Start of SUPPLIED MATERIAL
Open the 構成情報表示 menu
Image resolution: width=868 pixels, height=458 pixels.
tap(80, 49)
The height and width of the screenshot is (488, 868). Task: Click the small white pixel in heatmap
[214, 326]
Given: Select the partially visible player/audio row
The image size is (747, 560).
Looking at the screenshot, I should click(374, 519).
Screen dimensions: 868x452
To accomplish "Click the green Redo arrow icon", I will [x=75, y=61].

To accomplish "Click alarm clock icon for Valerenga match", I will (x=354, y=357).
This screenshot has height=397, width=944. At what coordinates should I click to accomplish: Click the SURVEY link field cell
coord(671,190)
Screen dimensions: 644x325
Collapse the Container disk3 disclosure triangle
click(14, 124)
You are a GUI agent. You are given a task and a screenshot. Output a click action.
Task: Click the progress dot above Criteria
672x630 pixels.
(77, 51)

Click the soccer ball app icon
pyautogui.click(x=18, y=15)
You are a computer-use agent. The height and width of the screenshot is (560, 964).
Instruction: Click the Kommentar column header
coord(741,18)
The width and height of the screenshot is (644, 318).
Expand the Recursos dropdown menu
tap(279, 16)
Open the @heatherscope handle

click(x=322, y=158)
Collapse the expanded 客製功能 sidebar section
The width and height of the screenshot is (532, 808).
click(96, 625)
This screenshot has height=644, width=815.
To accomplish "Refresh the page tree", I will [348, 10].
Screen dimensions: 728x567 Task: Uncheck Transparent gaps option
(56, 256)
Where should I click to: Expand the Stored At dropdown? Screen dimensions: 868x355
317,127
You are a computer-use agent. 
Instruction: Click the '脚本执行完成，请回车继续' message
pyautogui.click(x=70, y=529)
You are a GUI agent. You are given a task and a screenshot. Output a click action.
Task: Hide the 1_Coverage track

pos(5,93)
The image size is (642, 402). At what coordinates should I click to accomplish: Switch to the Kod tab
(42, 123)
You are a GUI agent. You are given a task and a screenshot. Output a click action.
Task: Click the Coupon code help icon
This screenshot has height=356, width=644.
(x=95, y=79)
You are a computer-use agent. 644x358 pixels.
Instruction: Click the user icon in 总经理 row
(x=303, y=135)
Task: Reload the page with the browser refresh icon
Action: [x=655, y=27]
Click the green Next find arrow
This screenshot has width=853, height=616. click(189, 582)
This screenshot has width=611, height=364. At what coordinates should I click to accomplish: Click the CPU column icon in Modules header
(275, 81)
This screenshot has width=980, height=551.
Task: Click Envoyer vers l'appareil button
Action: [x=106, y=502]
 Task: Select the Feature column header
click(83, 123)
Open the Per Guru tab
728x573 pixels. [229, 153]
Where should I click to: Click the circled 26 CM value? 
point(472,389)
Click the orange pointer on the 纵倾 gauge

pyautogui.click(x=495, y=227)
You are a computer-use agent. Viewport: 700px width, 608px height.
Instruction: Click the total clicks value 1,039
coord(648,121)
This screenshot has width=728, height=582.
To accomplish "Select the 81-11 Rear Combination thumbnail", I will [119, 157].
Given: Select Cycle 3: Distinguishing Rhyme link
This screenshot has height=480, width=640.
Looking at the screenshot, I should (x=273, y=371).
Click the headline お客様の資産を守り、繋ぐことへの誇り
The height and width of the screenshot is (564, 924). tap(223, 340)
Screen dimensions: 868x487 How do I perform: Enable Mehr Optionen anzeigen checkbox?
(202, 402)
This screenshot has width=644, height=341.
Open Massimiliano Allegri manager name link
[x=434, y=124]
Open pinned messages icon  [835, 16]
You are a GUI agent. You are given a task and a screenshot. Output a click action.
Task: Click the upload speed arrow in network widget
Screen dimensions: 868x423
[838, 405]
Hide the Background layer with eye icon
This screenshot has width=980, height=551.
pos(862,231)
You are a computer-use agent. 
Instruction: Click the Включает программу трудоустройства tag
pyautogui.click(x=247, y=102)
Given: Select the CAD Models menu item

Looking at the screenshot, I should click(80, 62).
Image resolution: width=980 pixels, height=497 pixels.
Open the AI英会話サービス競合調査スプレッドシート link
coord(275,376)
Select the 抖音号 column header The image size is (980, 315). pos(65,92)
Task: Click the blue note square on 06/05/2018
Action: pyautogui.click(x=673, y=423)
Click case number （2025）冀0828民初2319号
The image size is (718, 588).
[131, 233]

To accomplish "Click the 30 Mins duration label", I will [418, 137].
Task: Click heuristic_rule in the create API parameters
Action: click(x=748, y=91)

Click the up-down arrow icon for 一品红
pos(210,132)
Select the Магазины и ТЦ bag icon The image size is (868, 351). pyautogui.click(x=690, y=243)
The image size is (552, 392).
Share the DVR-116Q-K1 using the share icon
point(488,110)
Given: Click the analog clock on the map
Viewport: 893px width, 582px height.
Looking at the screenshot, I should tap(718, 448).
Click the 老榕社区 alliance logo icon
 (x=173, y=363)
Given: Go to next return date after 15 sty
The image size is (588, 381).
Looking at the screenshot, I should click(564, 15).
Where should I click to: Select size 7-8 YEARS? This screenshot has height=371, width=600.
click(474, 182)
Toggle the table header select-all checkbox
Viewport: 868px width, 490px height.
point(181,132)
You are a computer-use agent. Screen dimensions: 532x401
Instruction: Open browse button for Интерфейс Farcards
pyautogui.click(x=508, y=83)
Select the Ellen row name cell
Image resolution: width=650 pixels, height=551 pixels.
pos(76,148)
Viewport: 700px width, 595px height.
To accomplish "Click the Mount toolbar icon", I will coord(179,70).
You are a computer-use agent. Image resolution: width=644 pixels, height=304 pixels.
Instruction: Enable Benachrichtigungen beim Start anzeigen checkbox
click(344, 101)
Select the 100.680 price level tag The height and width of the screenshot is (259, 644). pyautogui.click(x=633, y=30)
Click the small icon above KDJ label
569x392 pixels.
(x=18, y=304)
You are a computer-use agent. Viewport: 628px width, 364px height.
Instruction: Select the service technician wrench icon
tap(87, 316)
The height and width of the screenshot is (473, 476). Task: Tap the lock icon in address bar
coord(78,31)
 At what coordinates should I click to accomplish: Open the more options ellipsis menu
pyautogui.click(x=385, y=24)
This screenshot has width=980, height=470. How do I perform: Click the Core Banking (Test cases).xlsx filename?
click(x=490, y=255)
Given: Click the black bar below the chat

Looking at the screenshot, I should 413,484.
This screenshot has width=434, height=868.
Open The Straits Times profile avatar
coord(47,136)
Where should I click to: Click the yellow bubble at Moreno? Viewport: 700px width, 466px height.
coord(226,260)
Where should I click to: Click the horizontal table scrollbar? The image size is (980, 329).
End of SUPPLIED MATERIAL
**TASK DIRECTIONS:**
Return only the lines spanning from the first line of the material through the line with "Given: Select the partially", copied exactly, both ends kept.

**ANSWER TO THIS PROBLEM:**
Open the 構成情報表示 menu
Image resolution: width=868 pixels, height=458 pixels.
tap(80, 49)
The height and width of the screenshot is (488, 868). Task: Click the small white pixel in heatmap
[214, 326]
Given: Select the partially visible player/audio row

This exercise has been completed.